→ ИСХОДНЫЙ ТЕКСТ:
# # # # #
Начал «Последний из удэге».

От скуки так и тянет в хорошую книгу. Как в сон, подальше от действительности? Да нет,— просто потому, что там хорошо.

Дополняется образ писателя, к которому я не имел почему-то особого расположения. Почему-то? Считал его больше вождем, автором если не только, то в первую очередь «Разгрома» и — дорога ложка к обеду — «Молодой гвардии», начатой романом, а законченной очерком. Не знал его еще и как прекрасного живописца дальневосточной партизанской жизни, как человека широкой души и большой писательской культуры. Наконец, ясным стало утверждение, что он много и плодотворно учился у Толстого. С основательностью настоящего художника не обходил, а шел напролом, показывая все, и — добивался победы. И не приглаживал так, как мы, не «стирал натурализм», а писал жизнь, так, как и я когда-то мечтал писать...
# # # # #
→ ЗАДАНИЕ: У кого, согласно исходному тексту, много и плодотворно учился писатель? Отвечайте, опираясь только на исходный текст.

→ ИСХОДНЫЕ ДАННЫЕ:
# # # # #
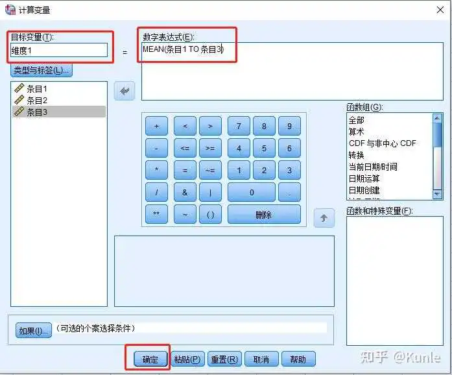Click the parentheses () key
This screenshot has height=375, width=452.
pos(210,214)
# # # # #
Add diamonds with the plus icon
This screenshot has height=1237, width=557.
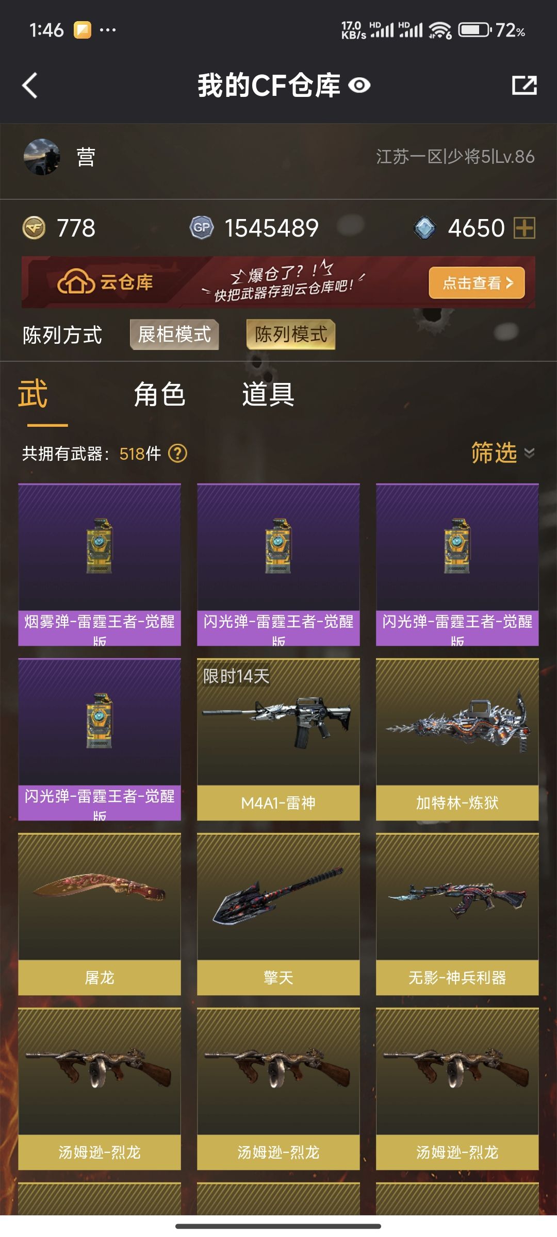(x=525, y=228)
# # # # #
→ ОТВЕТ: У Толстого.